Let 1000 Walled Gardens Bloom

On a note related to Jerry Brito’s post on “L’iPhone” at TechLiberation.com today, I’d like to point out Thomas Hazlett’s “How the ‘walled garden’ promotes innovation” in the September 26 Financial Times. The piece discusses the virtues of closed and controlled technological ecosystems and how the “walled garden” can often be a prosperous and vibrant one. Best paragraph from the piece:

Unbundling phones from networks is suggested as a policy fix in the US. European phones, working with different Sim cards across carriers and borders, are the model. Innovation in the European Union is said to flourish. But the iPhone came first to the US, as did the BlackBerry and advanced broadband networks using CDMA data formats. That is not surprising given that US networks are afforded wide latitude in designing their systems. Licenses in the EU mandate a GSM standard. What is recommended as “open” in fact deprives customers of a most basic cellular choice: technology.
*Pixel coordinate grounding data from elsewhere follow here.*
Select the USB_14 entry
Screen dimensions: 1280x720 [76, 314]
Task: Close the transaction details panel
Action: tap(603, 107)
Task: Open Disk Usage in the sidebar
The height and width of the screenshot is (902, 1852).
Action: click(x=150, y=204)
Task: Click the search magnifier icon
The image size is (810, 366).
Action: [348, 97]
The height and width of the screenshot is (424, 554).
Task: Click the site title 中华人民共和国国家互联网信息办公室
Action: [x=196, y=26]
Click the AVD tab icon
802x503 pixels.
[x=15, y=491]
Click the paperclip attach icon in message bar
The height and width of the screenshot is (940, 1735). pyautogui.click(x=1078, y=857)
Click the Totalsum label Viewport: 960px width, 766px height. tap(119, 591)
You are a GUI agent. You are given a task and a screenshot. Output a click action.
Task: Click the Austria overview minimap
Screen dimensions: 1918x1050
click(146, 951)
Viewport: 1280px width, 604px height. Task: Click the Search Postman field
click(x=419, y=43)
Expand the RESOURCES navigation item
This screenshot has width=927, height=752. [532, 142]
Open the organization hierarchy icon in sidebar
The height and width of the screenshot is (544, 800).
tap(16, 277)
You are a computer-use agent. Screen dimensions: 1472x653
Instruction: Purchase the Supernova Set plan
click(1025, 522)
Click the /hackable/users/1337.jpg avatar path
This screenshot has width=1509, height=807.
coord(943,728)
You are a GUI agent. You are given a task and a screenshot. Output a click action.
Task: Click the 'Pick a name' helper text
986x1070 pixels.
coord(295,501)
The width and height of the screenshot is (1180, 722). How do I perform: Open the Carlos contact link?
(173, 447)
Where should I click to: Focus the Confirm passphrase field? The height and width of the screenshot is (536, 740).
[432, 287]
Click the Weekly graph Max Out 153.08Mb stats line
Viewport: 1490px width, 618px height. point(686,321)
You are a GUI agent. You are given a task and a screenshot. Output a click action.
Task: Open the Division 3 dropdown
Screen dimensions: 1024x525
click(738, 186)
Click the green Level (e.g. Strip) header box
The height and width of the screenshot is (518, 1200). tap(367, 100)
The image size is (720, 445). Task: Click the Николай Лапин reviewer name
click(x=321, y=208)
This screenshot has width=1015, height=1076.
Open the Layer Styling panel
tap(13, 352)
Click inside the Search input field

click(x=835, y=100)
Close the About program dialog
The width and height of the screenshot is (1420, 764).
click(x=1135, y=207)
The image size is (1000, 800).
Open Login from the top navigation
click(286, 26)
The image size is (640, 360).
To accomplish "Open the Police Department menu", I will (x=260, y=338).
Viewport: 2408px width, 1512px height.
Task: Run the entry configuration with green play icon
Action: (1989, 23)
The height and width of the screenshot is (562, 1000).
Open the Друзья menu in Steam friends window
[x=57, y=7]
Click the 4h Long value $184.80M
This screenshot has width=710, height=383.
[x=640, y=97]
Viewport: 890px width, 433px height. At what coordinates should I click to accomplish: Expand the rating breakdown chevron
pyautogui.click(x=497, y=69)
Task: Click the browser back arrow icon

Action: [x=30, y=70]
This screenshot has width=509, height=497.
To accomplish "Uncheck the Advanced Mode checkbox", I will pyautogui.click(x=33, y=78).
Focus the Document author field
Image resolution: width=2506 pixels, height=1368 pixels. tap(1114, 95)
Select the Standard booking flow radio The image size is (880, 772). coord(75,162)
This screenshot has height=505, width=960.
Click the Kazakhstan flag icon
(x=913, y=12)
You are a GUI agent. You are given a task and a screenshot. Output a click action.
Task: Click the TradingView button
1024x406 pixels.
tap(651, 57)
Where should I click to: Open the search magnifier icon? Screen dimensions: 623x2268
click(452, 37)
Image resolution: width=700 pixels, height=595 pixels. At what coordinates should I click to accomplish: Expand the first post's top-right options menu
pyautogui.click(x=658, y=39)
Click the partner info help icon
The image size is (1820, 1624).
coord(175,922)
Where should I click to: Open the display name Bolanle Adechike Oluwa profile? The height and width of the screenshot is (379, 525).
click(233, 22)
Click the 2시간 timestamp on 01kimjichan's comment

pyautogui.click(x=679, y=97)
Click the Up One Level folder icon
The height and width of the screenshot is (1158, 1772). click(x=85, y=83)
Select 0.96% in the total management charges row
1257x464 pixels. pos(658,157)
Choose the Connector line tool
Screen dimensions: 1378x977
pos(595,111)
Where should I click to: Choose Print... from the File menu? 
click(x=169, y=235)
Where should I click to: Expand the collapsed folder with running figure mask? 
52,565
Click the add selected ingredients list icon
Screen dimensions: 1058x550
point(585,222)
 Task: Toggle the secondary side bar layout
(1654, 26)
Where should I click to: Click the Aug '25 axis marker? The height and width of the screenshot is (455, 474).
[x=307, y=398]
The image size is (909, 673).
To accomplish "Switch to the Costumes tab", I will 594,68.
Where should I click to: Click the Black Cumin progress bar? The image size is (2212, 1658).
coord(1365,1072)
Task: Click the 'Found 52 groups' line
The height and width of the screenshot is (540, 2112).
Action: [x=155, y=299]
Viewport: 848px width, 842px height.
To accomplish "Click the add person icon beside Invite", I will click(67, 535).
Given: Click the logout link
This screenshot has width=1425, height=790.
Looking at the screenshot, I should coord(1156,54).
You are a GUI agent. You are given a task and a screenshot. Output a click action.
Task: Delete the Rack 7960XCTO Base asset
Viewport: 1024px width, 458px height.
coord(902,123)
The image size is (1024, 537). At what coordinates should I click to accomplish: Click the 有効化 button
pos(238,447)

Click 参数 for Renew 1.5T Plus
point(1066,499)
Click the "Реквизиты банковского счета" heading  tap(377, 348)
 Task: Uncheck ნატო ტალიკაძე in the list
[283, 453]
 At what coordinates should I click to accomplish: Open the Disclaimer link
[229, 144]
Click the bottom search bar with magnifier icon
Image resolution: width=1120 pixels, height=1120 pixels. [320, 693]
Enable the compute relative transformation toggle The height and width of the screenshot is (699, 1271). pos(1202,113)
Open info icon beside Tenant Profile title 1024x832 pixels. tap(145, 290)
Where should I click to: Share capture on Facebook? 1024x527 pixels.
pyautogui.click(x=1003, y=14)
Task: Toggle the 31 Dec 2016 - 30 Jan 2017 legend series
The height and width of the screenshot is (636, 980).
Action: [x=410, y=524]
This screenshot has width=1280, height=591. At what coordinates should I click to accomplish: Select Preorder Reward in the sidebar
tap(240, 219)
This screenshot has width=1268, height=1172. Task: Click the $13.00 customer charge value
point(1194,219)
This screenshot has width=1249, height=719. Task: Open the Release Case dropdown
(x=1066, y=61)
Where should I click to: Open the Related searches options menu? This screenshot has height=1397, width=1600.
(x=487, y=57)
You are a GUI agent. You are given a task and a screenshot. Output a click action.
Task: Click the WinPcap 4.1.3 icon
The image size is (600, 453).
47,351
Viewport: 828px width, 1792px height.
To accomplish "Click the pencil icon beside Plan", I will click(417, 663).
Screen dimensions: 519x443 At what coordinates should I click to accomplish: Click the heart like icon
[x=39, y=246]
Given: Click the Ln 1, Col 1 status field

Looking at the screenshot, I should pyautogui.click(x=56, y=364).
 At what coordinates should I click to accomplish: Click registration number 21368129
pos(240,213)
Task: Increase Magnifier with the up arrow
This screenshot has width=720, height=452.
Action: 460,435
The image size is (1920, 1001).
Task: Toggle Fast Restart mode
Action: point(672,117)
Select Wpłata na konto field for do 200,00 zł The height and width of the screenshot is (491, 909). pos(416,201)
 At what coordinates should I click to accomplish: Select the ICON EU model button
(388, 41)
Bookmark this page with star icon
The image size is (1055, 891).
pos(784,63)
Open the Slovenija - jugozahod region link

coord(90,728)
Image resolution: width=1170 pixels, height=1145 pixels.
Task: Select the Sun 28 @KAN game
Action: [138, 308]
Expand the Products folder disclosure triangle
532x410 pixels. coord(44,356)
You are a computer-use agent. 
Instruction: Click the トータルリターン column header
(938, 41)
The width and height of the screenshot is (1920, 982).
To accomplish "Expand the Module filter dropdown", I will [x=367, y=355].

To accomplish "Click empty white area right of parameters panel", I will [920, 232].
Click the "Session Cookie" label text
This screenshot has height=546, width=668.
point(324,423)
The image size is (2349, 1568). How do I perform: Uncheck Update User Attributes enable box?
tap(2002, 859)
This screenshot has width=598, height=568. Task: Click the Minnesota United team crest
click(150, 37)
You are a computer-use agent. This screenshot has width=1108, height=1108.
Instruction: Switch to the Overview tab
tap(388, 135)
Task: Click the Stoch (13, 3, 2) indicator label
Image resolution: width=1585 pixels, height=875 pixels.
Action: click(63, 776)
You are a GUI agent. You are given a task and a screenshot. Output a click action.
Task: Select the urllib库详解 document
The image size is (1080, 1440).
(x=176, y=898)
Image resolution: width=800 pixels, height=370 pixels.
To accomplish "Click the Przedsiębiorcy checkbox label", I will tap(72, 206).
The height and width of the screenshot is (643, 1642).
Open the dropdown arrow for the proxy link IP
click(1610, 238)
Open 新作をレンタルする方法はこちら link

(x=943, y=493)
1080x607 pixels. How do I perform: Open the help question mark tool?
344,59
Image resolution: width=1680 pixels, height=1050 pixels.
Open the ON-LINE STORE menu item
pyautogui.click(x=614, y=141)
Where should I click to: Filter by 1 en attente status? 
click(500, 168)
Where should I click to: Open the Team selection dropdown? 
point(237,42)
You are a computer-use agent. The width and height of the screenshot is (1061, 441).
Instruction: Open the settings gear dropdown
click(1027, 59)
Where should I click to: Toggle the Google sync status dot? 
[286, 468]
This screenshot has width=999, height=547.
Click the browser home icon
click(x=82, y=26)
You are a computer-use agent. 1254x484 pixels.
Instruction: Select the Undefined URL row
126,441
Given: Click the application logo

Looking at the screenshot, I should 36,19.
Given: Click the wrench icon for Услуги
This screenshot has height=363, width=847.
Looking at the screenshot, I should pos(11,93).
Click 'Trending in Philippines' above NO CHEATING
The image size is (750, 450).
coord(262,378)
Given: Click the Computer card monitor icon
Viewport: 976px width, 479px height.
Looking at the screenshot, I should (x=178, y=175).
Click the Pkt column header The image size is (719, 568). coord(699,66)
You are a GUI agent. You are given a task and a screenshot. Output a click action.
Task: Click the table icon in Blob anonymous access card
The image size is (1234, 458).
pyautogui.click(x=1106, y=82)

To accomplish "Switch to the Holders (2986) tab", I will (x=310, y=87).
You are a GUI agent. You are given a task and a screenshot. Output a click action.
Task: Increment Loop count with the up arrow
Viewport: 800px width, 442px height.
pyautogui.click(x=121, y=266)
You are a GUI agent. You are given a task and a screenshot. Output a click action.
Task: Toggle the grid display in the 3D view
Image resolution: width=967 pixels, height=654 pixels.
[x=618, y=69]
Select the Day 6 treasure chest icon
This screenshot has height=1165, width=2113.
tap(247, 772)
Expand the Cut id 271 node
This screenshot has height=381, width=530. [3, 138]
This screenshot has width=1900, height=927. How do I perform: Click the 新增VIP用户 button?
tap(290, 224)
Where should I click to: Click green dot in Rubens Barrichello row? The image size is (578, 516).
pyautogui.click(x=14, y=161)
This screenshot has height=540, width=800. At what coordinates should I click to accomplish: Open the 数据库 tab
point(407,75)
Of course the real closed vs. open debate is whether we want an open economy. Open, that is, to varying business models–rather than one that is closed to any service or product that technophiles might describe with the now-curse-words “proprietary” or “closed source.” The techno-intelligentsia may value the notion of taking a phone from network to network, or being able to install Skype on anything with a processor, but it turns out that most people couldn’t care less. Ultimately that’s what matters. The systems that are adopted shouldn’t be chosen by uber-geeks and regulators, but by every-day consumers.